Ein echter Megatrend, den Bipa gegenwärtig beobachtet, ist Gesichtspflegeprodukte mit Inhaltsstoffen wie Retinol, Hyaluron oder Niacinamide. Auch Sonnenschutz mit hohem Lichtschutzfaktor, besonders auch in der täglichen Anwendung im Gesicht, ist im Trend: „Weitere Trends sind einerseits im Duftbereich, hier liegt der Fokus auf hochwertigen Düften mit attraktivem Preisgefüge, andererseits verschiedene Make-up-Trends wie Brow und Lash Styling, ‚Clean-Girl Make-up' oder ‚Cold-Girl Make-up'. Außerdem beobachten wir, dass Nachhaltigkeit und natürliche Inhaltsstoffe mittlerweile zur Voraussetzung geworden sind.”

Branchenüberlegungen

Neben großen Retail-Playern gibt es aber auch viele kleinere Unternehmen aus dem Bereich Parfümerie- und Drogerie-Einzelhandel – das Bundesgremium der Wirtschaftskammer zählt über 7.800 Mitglieder; dabei wird zwischen Parfümerie- und Drogeriewarenhandel differenziert. Was berichten die Vertreter der Wirtschaftskammer? „Die Bilanz für das aktuelle Jahr in Bezug auf Parfümerie-Produkte zeigt, dass die bekannten Marken stabil geblieben sind, jedoch Rückgänge im mittleren Preissegment verzeichneten. Dies deutet darauf hin, dass Verbraucher möglicherweise vermehrt in Einsteigersortimente investieren, die kostengünstigere Alternativen bieten. Und diese Verschiebung ist in ganz Europa zu beobachten. Nischenmarken erweisen sich oft als entscheidend für den Fachhandel, der versucht, dem entgegenzuwirken”, führt Hans Martin Hittaller, Berufsgruppensprecher Parfümeriewarenhandel, aus.

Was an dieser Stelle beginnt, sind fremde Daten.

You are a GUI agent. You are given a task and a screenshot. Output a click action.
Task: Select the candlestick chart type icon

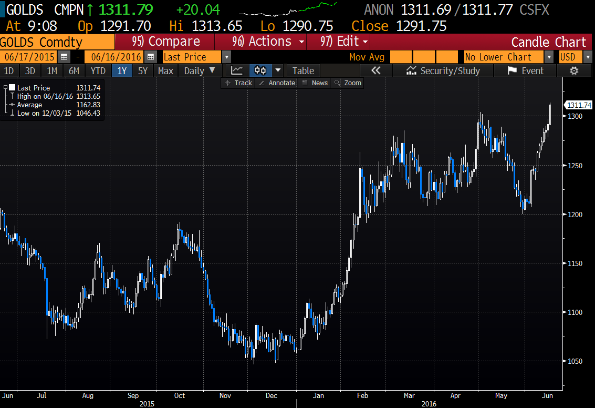pyautogui.click(x=260, y=70)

Christoph Zauner, Obmann im Bereich Drogeriewarenhandel, berichtet Ähnliches: „In Zeiten, in denen Menschen sparen müssen und wollen, beobachten wir eine Verschiebung von Premium- zu Einsteigerprodukten. Gleichzeitig zeigt sich, dass das schwindende Wertgefühl des Geldes dazu führt, dass Verbraucher vermehrt in Selbstmedikationsprodukte investieren und ihr Geld in Gesundheitsprodukte lenken.”

Online vs. Offline

Die Konsumentennachfrage konzentriere sich auch in Zauners Beobachtung verstärkt auf die Herkunft von Roh- und Wirkstoffen sowie deren Produktionsorte. Auch die nachhaltige Perspektive, die sich nicht nur auf Kosmetik, sondern auch auf Nahrungsergänzungsmittel und sogar Waschmittel erstreckt, spiele eine Rolle: „In diesem Kontext verliert die Markenbekanntheit an Relevanz, während Qualität, Ursprung und Nutzen der Produkte in den Vordergrund rücken.”

Wichtig wird sein, diese Trends auch vor Ort bedienen zu können. Hittaller verweist hierbei auf die Vorteile von Aus- und Weiterbildung in seinem Bereich, denn „Kunden informieren sich zwar zu 70 Prozent im Internet über ein Parfümerieprodukt, kaufen es jedoch zu 80 Prozent im Geschäft – und das europaweit. Dank unseres dualen Ausbildungssystems ist Österreich hier sehr gut aufgestellt, diesen Weg weiter so erfolgreich gehen zu können.”

Was bringt die Zukunft?

Simpel ausgedrückt, gibt es also auch im Bereich Drogerie/Parfümerie ähnliche Entwicklungen wie in anderen Bereichen: mehr Marke, aber mehr Preissensibilität, im Großen und Ganzen ein höherer Anspruch an die Produkte selbst. Was erwartet sich die Branche nun von 2024?

Hittaller erklärt über gute Entwicklungen: „Erfreulich ist neben der Marktstabilisierung in gewissen Tourismusregionen die Zunahme von Lehrlingen in der Schwerpunktausbildung Parfümerie. Eine ermutigende Tendenz zeigt sich auch in der gesteigerten Präferenz für die Fachberatung vor Ort in Parfümerien, was auf eine verstärkte Wertschätzung dieser persönlichen Beratungsdienstleistung hinweist – und dass wir diesem Wunsch nachkommen können.”
Zauner freut sich ebenfalls: „Besonders erfreulich ist die weiterhin hohe Nachfrage nach Selbstmedikationsprodukten, die voraussichtlich auch im Jahr 2024 anhalten wird. Zudem hat die persönliche Beratung in den Drogerien einen positiven Effekt gezeigt und ist hervorzuheben, was zu einer verstärkten Kundenzufriedenheit beiträgt.”
Konkreter beschreibt Pöttschacher die Sachlage: „Für 2024 erwarten wir, dass Deocremen statt Sprays und Roll-ons zusätzlich an Beliebtheit gewinnen. Außerdem erwarten wir einen Trend bei Clean Beauty- und Refill-Produkten. Bei der Pflegeroutine erwarten wir einen Trend in Richtung Minimalismus und Einfachheit sowie Produkte für sensible Haut bzw. medizinische Hautpflege.”
Und dm? Neben preisdämpfenden Initiativen ist auch der schonende Umgang mit Ressourcen ein wichtiges Anliegen. Im Investitionsprogramm liegt etwa ein Schwerpunkt auf der Weiterentwicklung des Ladenbilds. Außerdem will man die OCR-Strategie (Optische Zeichenerkennung) konsequent weiterverfolgen – der Onlineshop wird zum verlängerten Regal.
Abschließend lässt man noch wissen: Technologien werden neue Möglichkeiten bringen, seien es neue Kassenscanner oder Roboter-Unterstützung an den Regalen. Logisch, dass KI auch in diesem Bereich eine Rolle spielen wird.